In fact, these two indicators can help us quickly judge the market's buying and selling strength.
Simply put, the difference between internal and external volume lies in who is more eager to execute a trade.
When you want to sell a stock immediately and execute at the price the buyer has posted, this counts as internal volume, indicating that sellers are more active.
Conversely, if you want to buy immediately and are willing to execute at the price the seller has posted, this is external volume, indicating that buyers are more eager to enter the market.
Many people ask what it means when external volume is greater than internal volume.
In simple terms, when external volume exceeds internal volume, it indicates that the buying power in the market is stronger, and there are more people willing to chase prices to buy than those rushing to sell at a lower price.
This is usually seen as a bullish signal.
On the other hand, if internal volume is larger, it shows that sellers are more active and want to sell quickly, which may suggest downward pressure.

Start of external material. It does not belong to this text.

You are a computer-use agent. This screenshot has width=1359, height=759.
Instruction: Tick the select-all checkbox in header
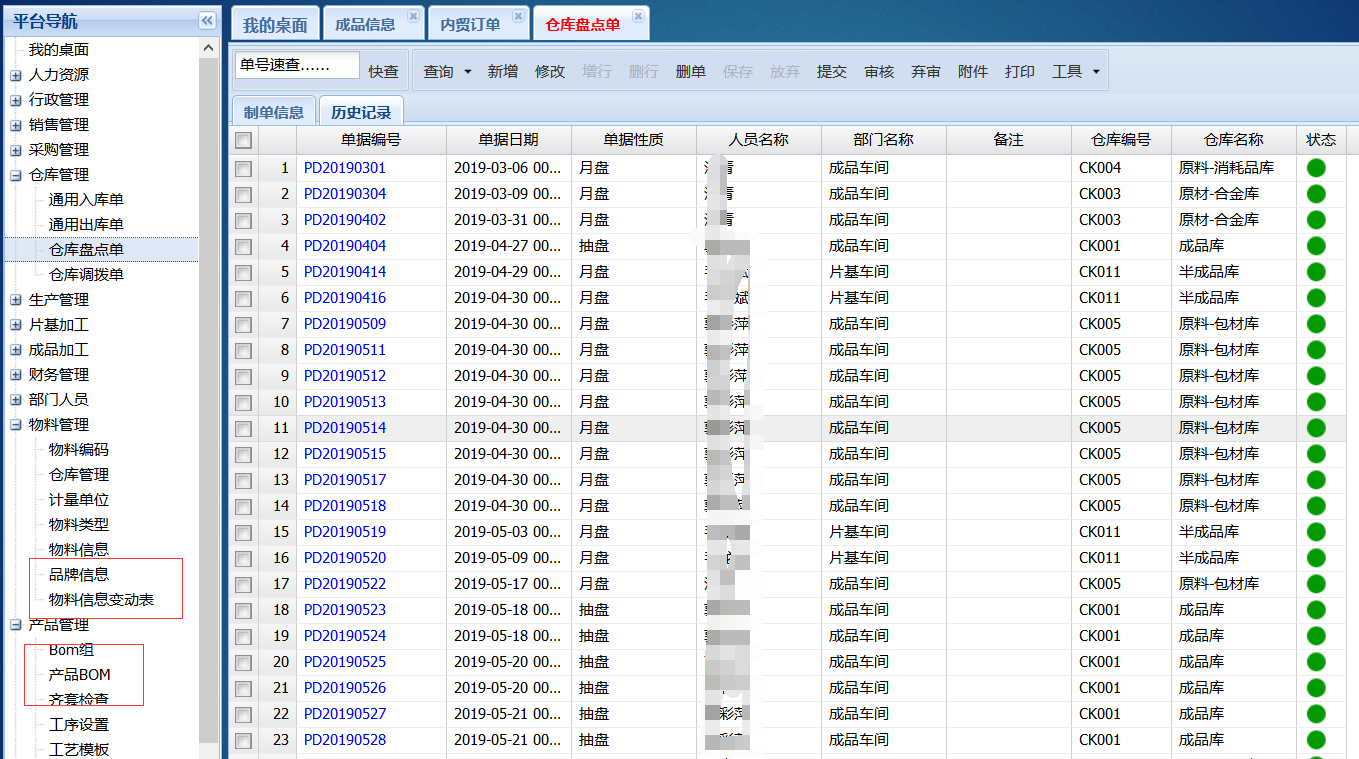(x=243, y=141)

When you open the trading software, you'll see five levels of quotes.
The green on the left is the top five bid prices, and the red on the right is the top five ask prices.
These are order data showing the five most desired buy and sell prices in the market.
But note that orders may not necessarily be executed; they can be canceled at any time.
To judge what happens after external volume exceeds internal volume, you also need to look at the stock price itself.
If external volume is greater but the stock price doesn't rise and instead falls, you should be alert for potential manipulation by the main players.
They might deliberately place large sell orders to attract retail investors to buy actively, while secretly selling off.
Conversely, sometimes internal volume looks large, but the stock price is rising, which could mean the main players are accumulating shares and intentionally placing buy orders to lure retail investors into selling.
The concepts of support and resistance zones are also very important.
When the stock price drops to a certain level and can't go lower, it indicates many people are willing to buy at that price—this is a support zone.
If buying pressure can't break through a certain price level, that's a resistance zone.
Many short-term investors operate within these zones—buying at support and selling at resistance.
However, it's important to remember that relying solely on the internal and external volume ratio can be deceptive.
Main players can manipulate fake data by combining order placement, execution, and cancellation.
Therefore, it's best to also consider trading volume, technical analysis, and fundamental factors to avoid pitfalls.
No single indicator can guarantee success in financial investment; internal and external volume are just tools among many.
You should also consider company fundamentals and the overall economic environment to improve your chances of winning.